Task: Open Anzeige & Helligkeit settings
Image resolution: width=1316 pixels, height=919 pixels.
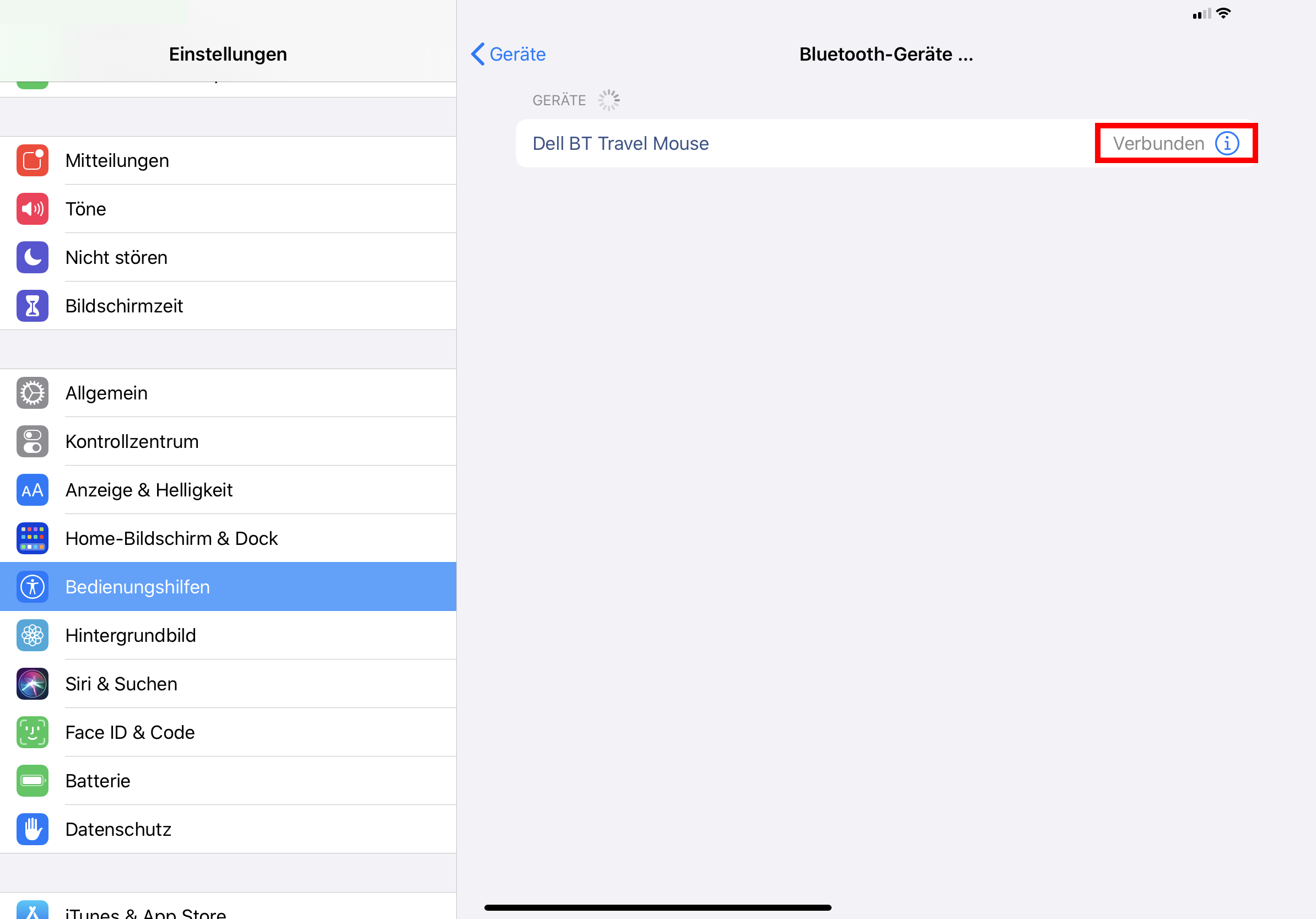Action: [x=149, y=490]
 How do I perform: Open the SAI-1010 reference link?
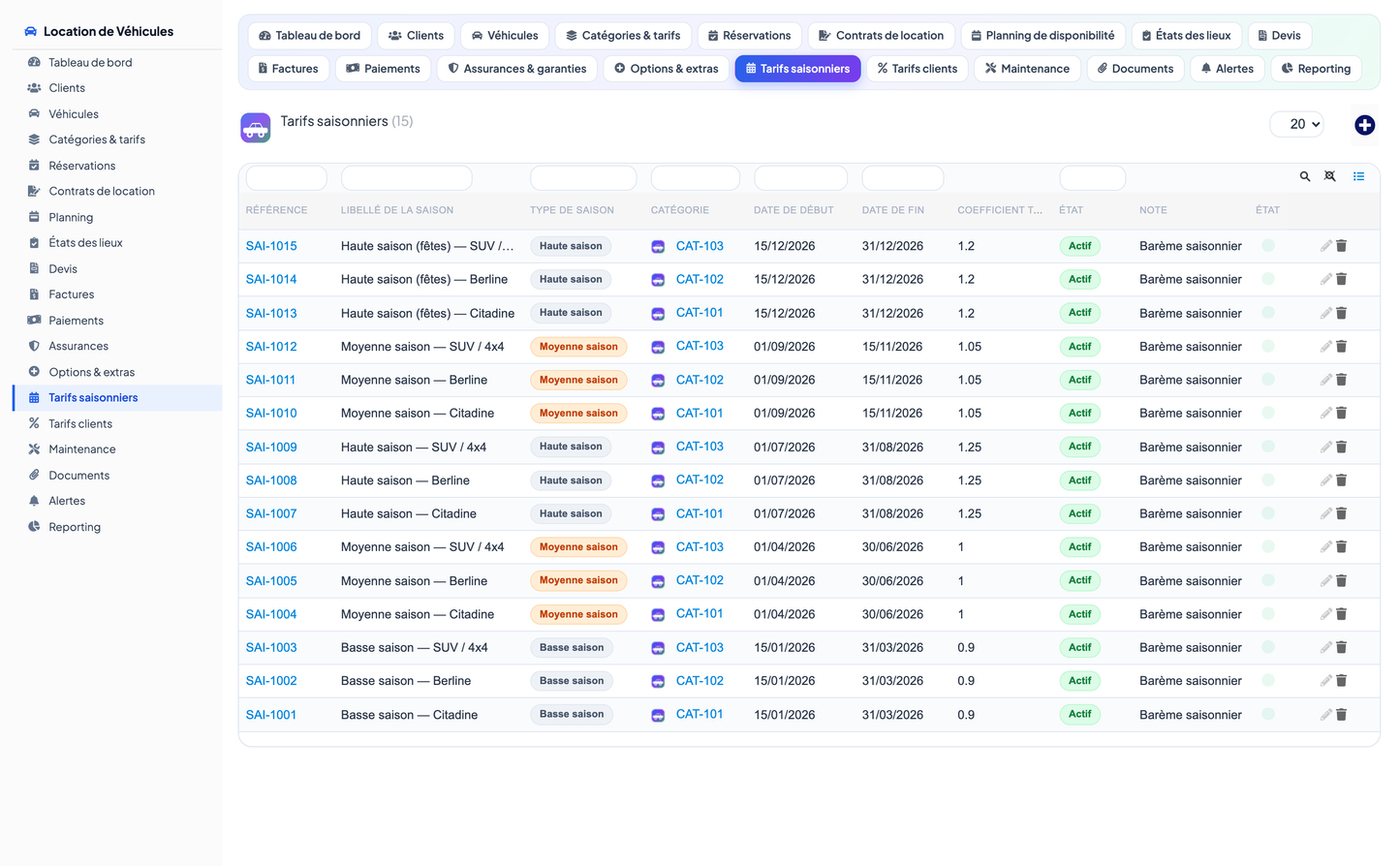coord(271,414)
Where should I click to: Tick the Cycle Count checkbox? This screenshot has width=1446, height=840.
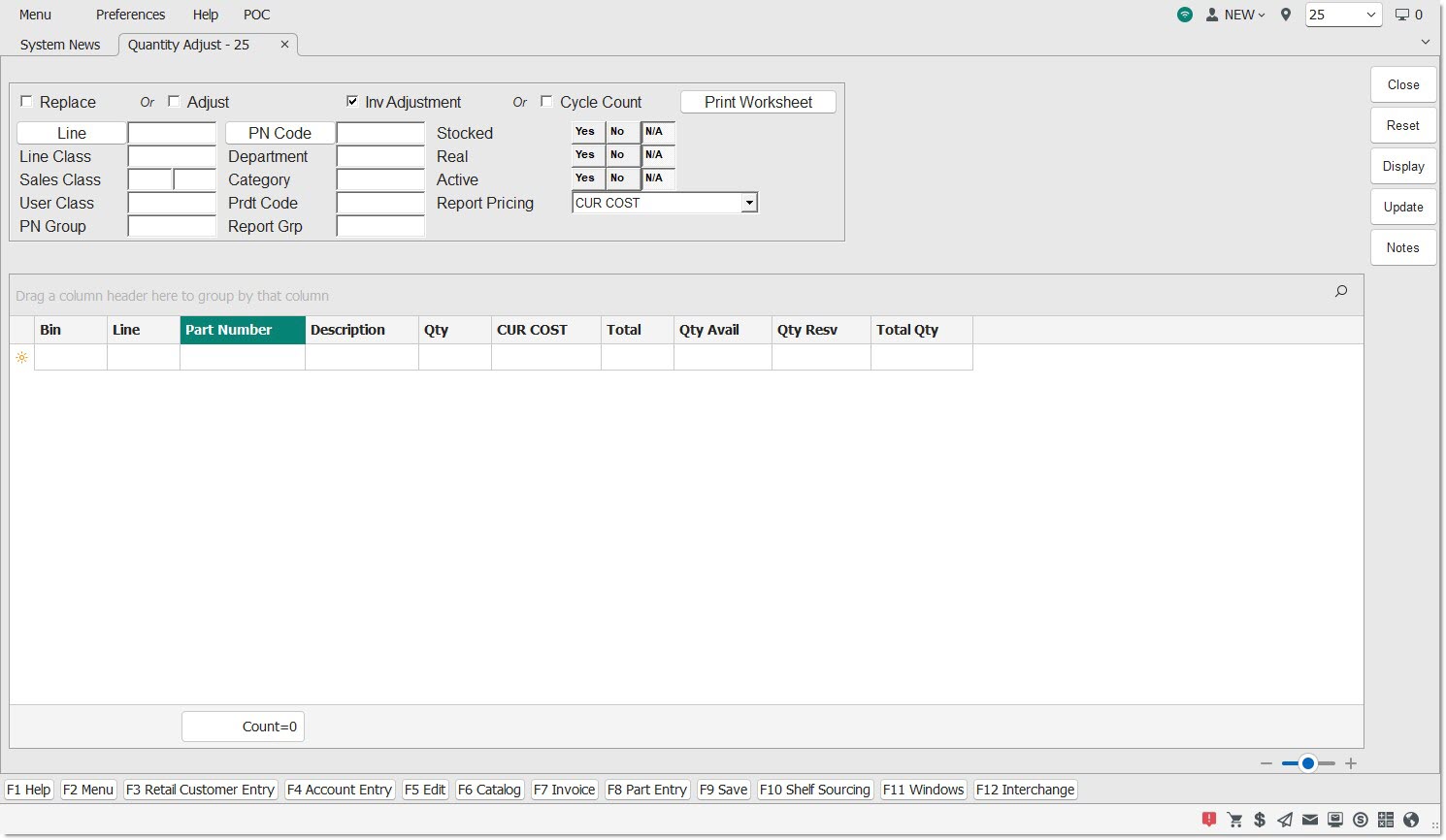point(546,102)
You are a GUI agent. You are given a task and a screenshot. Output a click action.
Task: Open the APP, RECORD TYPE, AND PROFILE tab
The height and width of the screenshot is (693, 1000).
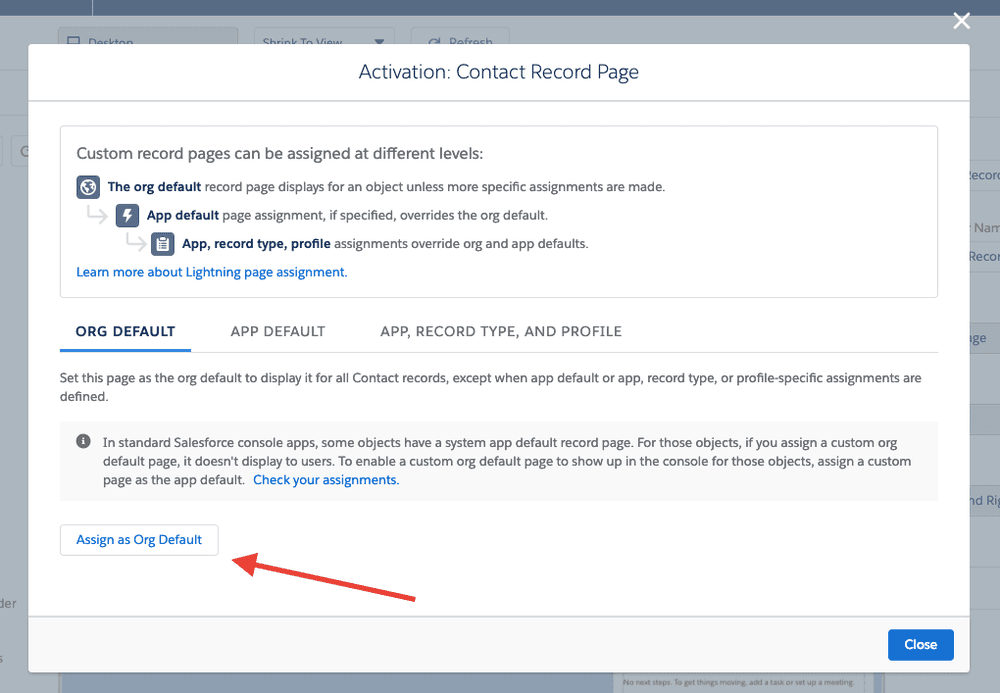(x=500, y=331)
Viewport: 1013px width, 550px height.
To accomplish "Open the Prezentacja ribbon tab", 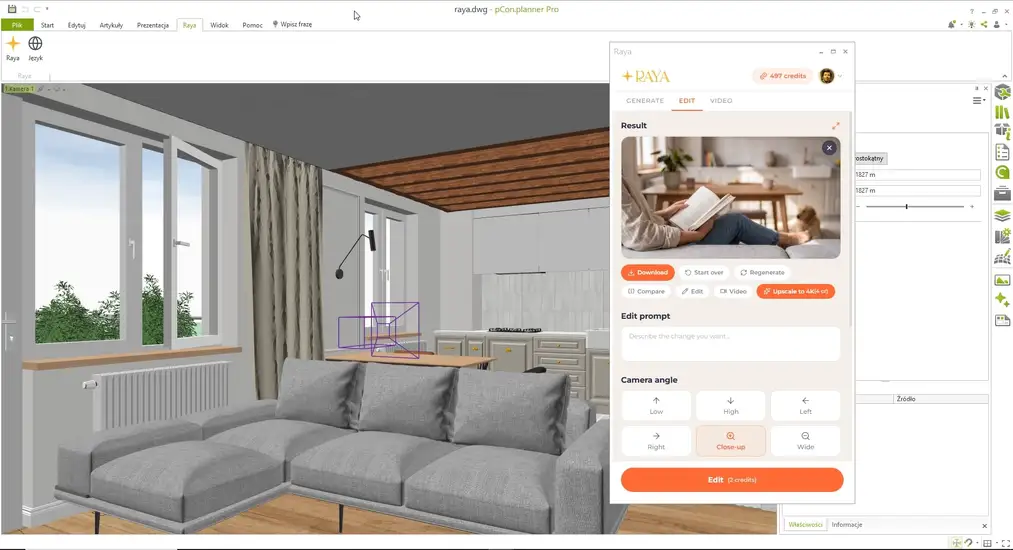I will 152,25.
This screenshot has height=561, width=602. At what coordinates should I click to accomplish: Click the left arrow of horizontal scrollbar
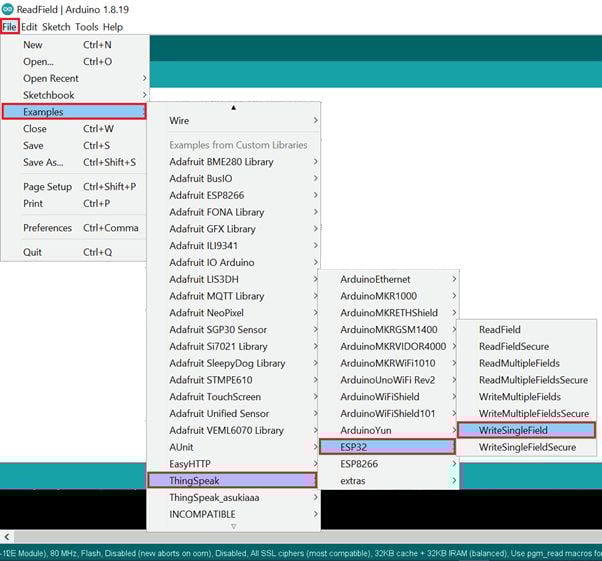pos(6,537)
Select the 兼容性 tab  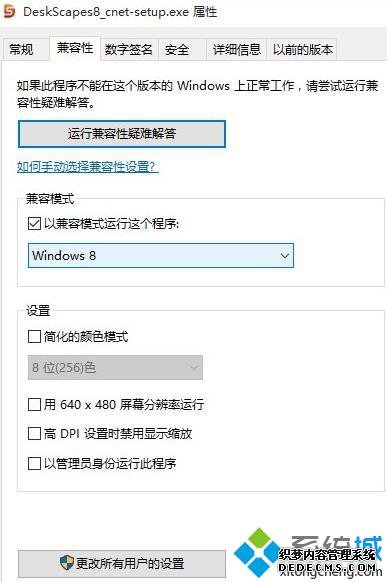(x=75, y=48)
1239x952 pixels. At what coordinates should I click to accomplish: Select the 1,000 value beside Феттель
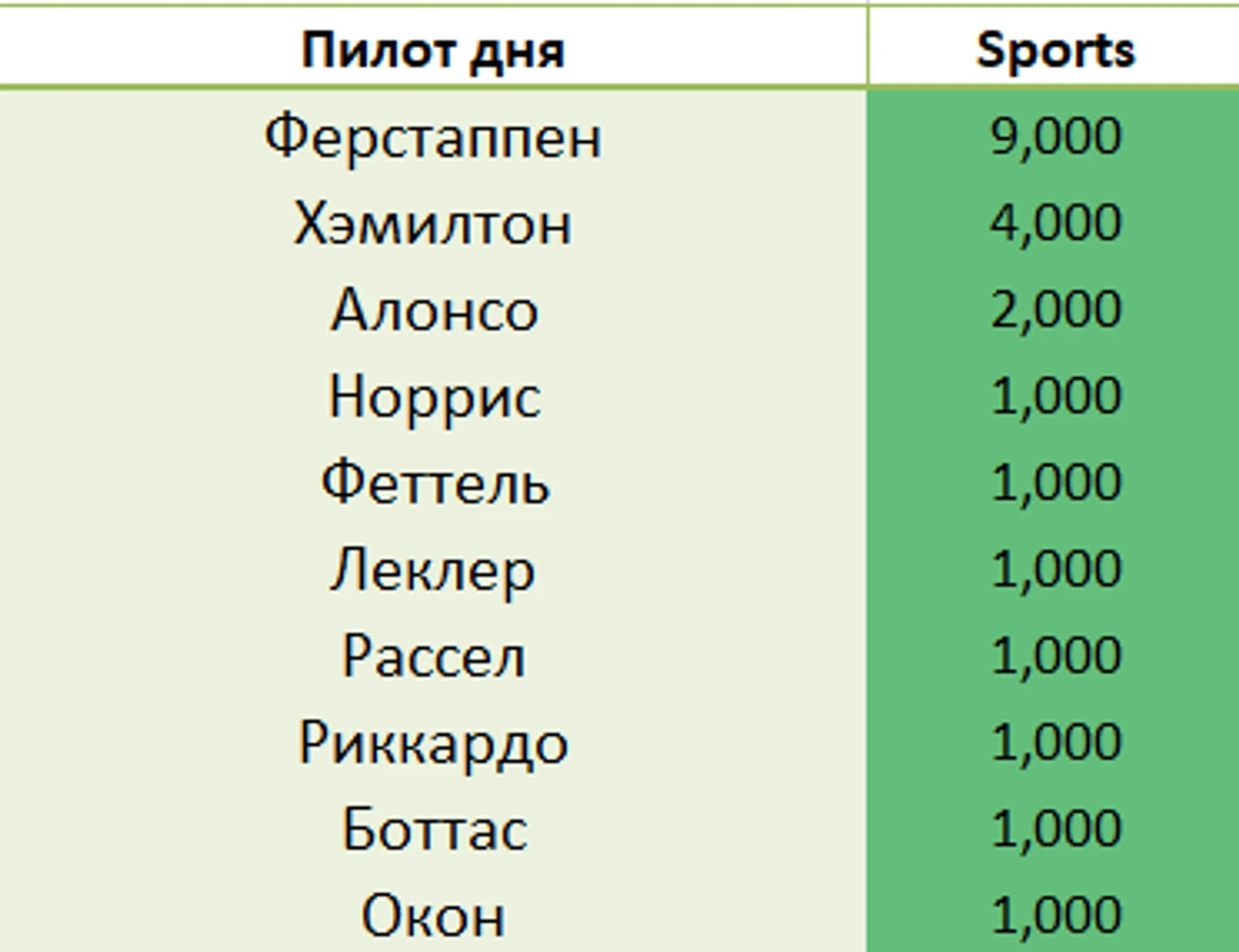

• _PROBLEM DESCRIPTION_
From the listing above, repeat only the lines between the line containing "Image resolution: width=1316" and the line containing "Viewport: 1013px width, 550px height.", those two included. Pictures are not part of the copy.

• _RESULT OF THE TASK_
Image resolution: width=1316 pixels, height=919 pixels.
Action: [x=149, y=490]
 How do I perform: Open the SAI-1010 reference link?
coord(271,414)
Where should I click to: Tick the Cycle Count checkbox? This screenshot has width=1446, height=840.
point(546,102)
You are a GUI agent. You are given a task and a screenshot. Output a click action.
Task: Open the APP, RECORD TYPE, AND PROFILE tab
The height and width of the screenshot is (693, 1000).
(x=500, y=331)
Viewport: 1013px width, 550px height.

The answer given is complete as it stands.